Like his style or not, David Bowie was one of the genuine originals of popular music. He can stand with Elvis Presley and the Beatles - and perhaps a handful of others - as artists who truly changed the sound and culture of modern music. Just as Elvis defined the 1950s and The Beatles the 1960s, Bowie stamped his image on the 70s. He arrived right at the beginning of that decade, as man was landing on the moon and looking back to notice for the first time the fragility of earth and its environment.
Other new concerns were emerging too. The so-called sexual revolution of the 60s had been a heterosexual thing, empowered by the pill. It was not until the 70s that women's "liberation" became feminism and sexuality became less defined by gender. Bowie's androgynous facial make-up, vocal phrasing, costumes and gestures were a shock, not just to older generations but to some of those who had come of age in the 60s. They liked rock music that was raw, hard and, they liked to believe, honest. With Bowie they were unsure.
He told one interviewer he was gay and another he was bisexual. Both were new words of the age. Whatever he really was did not matter. The artist was the creation, a work of art in its own right, constantly changing and disconnected to the man behind the make-up. The songs and albums, the image and the art, is all he seemed to want us to know of him. And the songs, of course, were magnificent. Delicate, inventive tunes that joined the popular anthems of the age.
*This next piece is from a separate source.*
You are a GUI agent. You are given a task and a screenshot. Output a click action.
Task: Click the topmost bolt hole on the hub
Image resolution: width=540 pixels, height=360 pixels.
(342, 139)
Changes is one signature tune. He changed so often and so fast, on stage and in the course of his career, that it is hard to say anything defined him. He was a star who epitomised endless possibilities and legitimised all of them. He stood for acceptance of anything and anyone. And yet his personal life did not appear to be as chaotic as those of most who reach the top of the charts. Drugs and self-destructive behaviour - at least after the early days - did not feature in news of his activities.
In 1983, one of four visits he made to New Zealand, he attracted 74,480 to Western Springs, the largest crowd recorded at a concert in Australasia and quite possibly the largest that has gathered for anything in New Zealand. It certainly exceeds the number rugby tests can accommodate. It entered the Guinness Book of Records as the largest crowd as a proportion of the population anywhere, which suggests Bowie was more popular here than anywhere.